▶ _READING PASSAGE_:
Impact on community dialogue
Liz Miller, Professor in Communication Studies at Concordia University, Montreal, led the project mapping memories: participatory media, place-based stories and refugee youth (Miller, Luchs, & Jales, 2011). While leading the mapping memories project with refugee youth in Montreal, Liz observed that although she identifies herself first and foremost as a filmmaker and facilitator (as opposed to a policy lobbyist or strategist), she has a deep appreciation for the ways in which the various productions created by the youth contributed to building alliances with community and support groups. As she commented in an interview with Pamela: Mapping Memories was a participatory media project working with youth with refugee experience, and using video, storytelling, and mapping as a way to facilitate young people sharing difficult stories. Different than some projects, one of the important aspects of Mapping Memories was helping young people take their stories public. So it wasn’t simply about facilitating a space where people with different lived experiences could feel less alone and could have an opportunity to share and shape their story, but it was also about thinking about how that story could be useful in the world. There’s a risky component to building in outreach or advocacy or that kind of public place in storytelling workshops, but I think the flip side of it is that it facilitates a process that says there’s a reason that we revisit difficult stories. That they can in fact move others—who are in policy, in education, or in different contexts. That lived experience, and especially lived experiences that are sometimes socially considered shameful or difficult, can really serve to help others. (L. Miller, personal communication, January 10, 2017) Refugee experiences are often represented through the media with an angle on the tragic. Even trying to get into the country you have to tell a story of victimization. There is a certain inherent drama, though it’s as if audiences will only be interested if that drama is present. And yet there are so many dimensions to how people cope with complex things. A lot of the work that the youth created was more understated: consciously trying to avoid narratives that ended in victimization, and incorporating a part of their story that was also about survival and resilience. (L. Miller, personal communication, January 10, 2017)

▶ _SUPPLIED ENTRIES_:
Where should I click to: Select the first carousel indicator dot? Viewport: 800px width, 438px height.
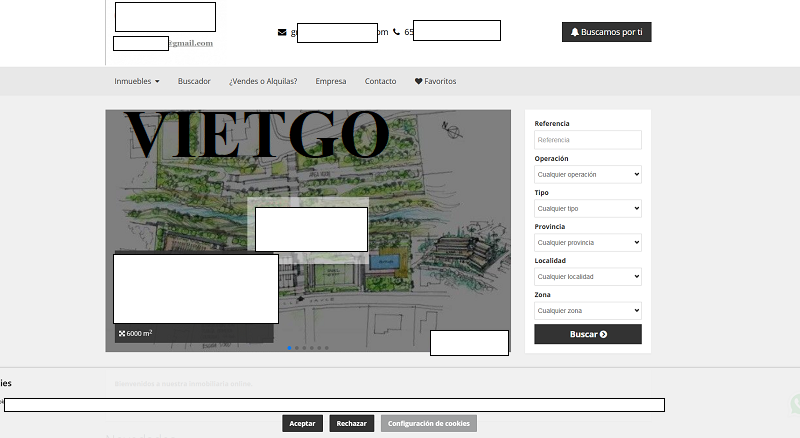pos(290,348)
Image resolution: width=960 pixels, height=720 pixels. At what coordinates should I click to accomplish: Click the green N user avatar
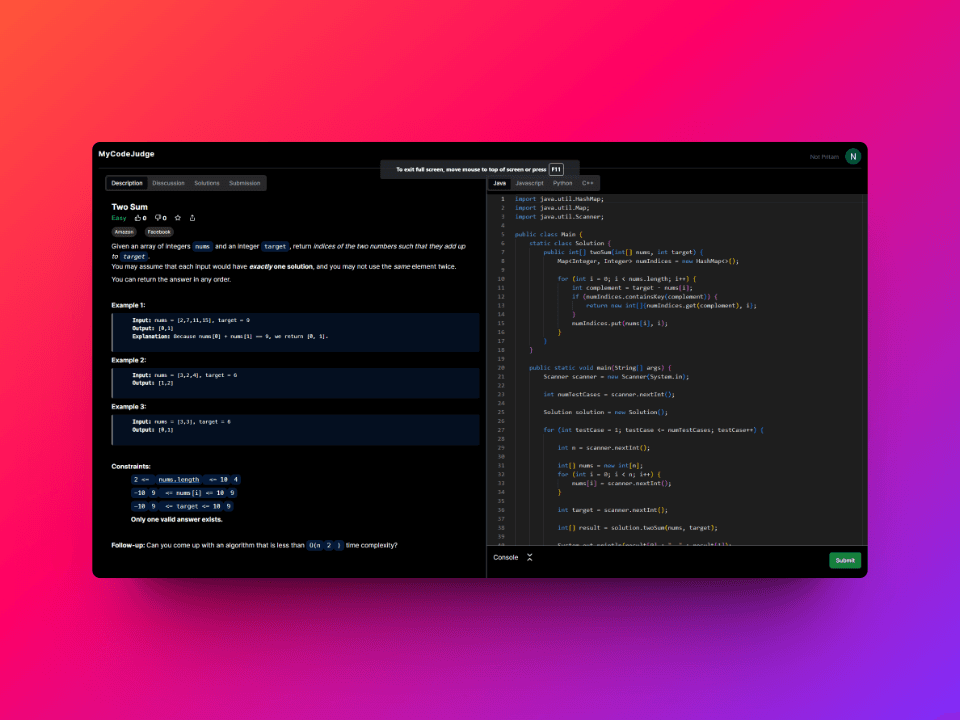coord(853,156)
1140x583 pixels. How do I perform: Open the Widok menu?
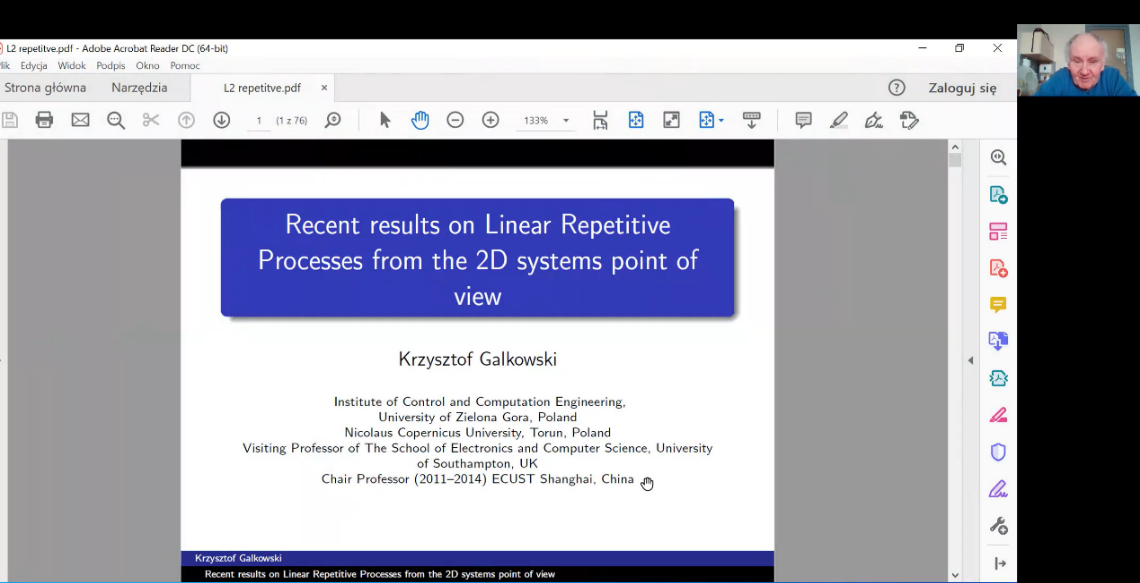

▶ _TASKS TO PERFORM_:
• 1. Answer these questions from the passage on community dialogue, each on its own line and marked (a), (b), (c).
(a) At which university is Liz Miller a professor?
(b) Which three things did Mapping Memories use to help young people share difficult stories?
(c) According to Miller, how are refugee experiences often represented through the media?
• 2. For each statement, say yes or no to whether it agrees with the passage on community dialogue, and quote the words of the passage that decide it.
(a) Miller identifies herself first and foremost as a policy lobbyist.
(b) Helping young people take their stories public was one important aspect of Mapping Memories.
(c) Much of the work the youth created told stories that ended in victimization.

▶ _SOLUTIONS FOR EACH TASK_:
• 1.
(a) Concordia University, Montreal.
(b) Video, storytelling, and mapping.
(c) With an angle on the tragic.

• 2.
(a) No: "she identifies herself first and foremost as a filmmaker and facilitator (as opposed to a policy lobbyist or strategist)"
(b) Yes: "one of the important aspects of Mapping Memories was helping young people take their stories public"
(c) No: "consciously trying to avoid narratives that ended in victimization"